Open Shentao-YANG opened 3 years ago

Shentao-YANG commented 3 years ago

Hi,

Thanks for releasing such an great package!

I am a Ph.D. student working on offline RL and would like to use your datasets for my research project. When comparing your offline RL datasets with D4RL (https://arxiv.org/pdf/2004.07219.pdf), may I ask the following:

  1. Do you have benchmarking results for prior methods like the Appendix Table 2 & 3 (page 15-16) of the D4RL paper?
  2. Does the d4rl-pybullet dataset supports other task domain than the Gym-MuJoCo alike, such as the navigation tasks Maze2D, AntMaze, etc. in the D4RL paper (page 13).
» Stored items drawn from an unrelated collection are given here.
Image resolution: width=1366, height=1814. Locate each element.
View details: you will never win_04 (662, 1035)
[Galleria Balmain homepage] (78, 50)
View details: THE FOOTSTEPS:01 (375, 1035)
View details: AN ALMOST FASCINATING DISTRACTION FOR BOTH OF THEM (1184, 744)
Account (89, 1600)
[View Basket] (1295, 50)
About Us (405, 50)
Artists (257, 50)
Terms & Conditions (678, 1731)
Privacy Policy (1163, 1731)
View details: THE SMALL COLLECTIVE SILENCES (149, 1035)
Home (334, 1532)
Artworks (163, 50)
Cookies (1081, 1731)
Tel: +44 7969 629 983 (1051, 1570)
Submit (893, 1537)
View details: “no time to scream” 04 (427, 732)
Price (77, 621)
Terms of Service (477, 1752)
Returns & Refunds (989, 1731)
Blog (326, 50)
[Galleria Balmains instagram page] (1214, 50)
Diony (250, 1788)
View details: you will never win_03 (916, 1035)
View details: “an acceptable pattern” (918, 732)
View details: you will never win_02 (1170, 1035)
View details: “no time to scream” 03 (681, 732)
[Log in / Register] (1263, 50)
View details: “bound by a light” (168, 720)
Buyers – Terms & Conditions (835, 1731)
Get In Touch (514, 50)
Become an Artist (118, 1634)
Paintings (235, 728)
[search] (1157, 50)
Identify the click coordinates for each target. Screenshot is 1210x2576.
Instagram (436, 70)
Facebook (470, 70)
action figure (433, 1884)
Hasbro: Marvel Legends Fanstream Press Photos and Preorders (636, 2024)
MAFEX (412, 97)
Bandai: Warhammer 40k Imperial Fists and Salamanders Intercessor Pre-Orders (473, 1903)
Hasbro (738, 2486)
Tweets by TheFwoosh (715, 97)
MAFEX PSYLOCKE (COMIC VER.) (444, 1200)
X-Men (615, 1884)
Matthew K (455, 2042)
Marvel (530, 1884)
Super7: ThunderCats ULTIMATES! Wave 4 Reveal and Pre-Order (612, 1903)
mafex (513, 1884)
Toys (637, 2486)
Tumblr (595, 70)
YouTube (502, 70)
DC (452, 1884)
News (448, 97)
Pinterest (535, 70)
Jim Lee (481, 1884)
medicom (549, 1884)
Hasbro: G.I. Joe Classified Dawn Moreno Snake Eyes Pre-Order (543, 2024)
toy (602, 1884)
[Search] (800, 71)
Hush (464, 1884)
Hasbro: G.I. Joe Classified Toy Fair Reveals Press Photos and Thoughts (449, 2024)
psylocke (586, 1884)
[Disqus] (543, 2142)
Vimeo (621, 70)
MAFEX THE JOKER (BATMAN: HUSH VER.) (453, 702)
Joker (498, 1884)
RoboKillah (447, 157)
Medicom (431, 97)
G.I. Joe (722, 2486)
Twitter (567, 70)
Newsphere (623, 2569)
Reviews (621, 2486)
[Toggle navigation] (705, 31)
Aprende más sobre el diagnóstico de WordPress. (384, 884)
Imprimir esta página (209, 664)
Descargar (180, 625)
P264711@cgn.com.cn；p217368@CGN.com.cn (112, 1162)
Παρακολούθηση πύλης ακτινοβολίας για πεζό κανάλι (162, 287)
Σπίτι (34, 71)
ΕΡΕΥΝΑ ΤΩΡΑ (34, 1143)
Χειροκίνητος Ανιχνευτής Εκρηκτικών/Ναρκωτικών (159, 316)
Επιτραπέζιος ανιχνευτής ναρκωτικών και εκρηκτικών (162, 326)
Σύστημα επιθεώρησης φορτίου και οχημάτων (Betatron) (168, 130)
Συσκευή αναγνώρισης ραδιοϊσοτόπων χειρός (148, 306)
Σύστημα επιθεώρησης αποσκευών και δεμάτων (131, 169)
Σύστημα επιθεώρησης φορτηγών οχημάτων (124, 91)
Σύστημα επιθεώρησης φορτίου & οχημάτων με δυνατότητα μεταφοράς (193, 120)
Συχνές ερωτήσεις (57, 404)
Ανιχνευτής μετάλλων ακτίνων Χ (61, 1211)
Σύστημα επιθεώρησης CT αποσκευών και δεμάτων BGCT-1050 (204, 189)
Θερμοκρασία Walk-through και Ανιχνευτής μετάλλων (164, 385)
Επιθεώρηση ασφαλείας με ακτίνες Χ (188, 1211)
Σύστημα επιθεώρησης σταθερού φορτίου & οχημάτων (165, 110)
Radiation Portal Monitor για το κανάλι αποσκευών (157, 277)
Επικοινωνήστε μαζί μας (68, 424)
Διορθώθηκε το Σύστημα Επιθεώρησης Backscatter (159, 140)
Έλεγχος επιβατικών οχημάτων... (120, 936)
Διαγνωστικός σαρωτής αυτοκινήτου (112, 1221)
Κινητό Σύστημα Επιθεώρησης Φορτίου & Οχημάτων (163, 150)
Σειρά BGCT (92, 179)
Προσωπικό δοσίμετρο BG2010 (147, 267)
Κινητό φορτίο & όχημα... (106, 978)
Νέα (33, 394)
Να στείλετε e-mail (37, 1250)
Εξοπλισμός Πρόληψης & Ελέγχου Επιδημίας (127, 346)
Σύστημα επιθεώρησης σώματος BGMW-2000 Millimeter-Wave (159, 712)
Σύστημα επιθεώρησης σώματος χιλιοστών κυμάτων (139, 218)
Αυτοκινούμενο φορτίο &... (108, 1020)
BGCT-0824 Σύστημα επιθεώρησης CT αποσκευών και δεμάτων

I don't think these tasks require MuJoCo engine, but it is impossible to import D4RL package without checking MuJoCo activation keys.
takuseno commented 3 years ago

@Shentao-YANG Thanks for making this issue! Assuming that you're mentioning d4rl-pybullet, for the first question, d3rlpy currently does not have benchmark results. But, I believe we should have it since we can produce it easily. For the second, technically it's possible to create navigation tasks with PyBullet. If there is an existing PyBullet env, we can make a new dataset for it.

Shentao-YANG commented 3 years ago

@takuseno Thanks for your timely reply!

For the navigation tasks, I think the D4RL package defines the environments themselves, where the physical engine therein comes from the MuJoCo engine. Theoretically, I think it is possible to make a PyBullet version of it by substituting the MuJoCo part within the code with the PyBullet counterparts.

For your reference, here is the source code for creating the AntMaze task domain in the D4RL package, and the locomotion environment they defined. The latter uses MuJoCo engine, which may be changed to the PyBullet engine.

I have very little successful experience in substituting the MuJoCo engine with PyBullet. Therefore, all I said above is at you full discretion.